━━━ DATASET ━━━

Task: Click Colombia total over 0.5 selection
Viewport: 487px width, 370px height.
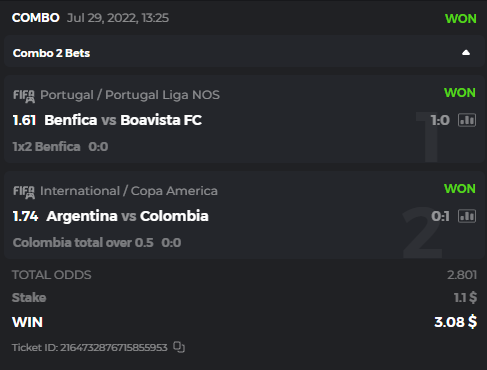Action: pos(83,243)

━━━
━━━ DATASET ━━━

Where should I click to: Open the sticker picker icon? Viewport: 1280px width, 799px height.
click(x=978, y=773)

━━━
━━━ DATASET ━━━

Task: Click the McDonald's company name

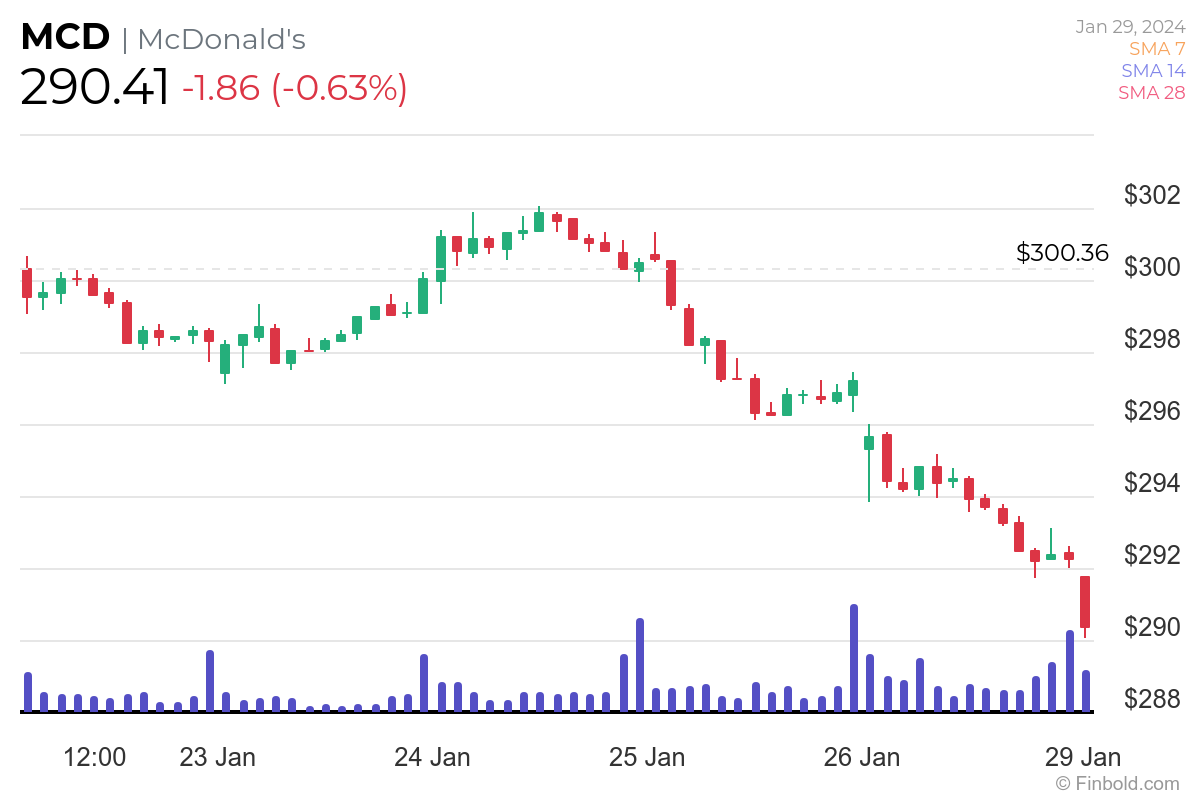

━━━

TO DO
When the word "Task" shows up in a line of the entries, pull that line out.

PROBLEM SOLUTION
Task: Click Colombia total over 0.5 selection
Task: Click the McDonald's company name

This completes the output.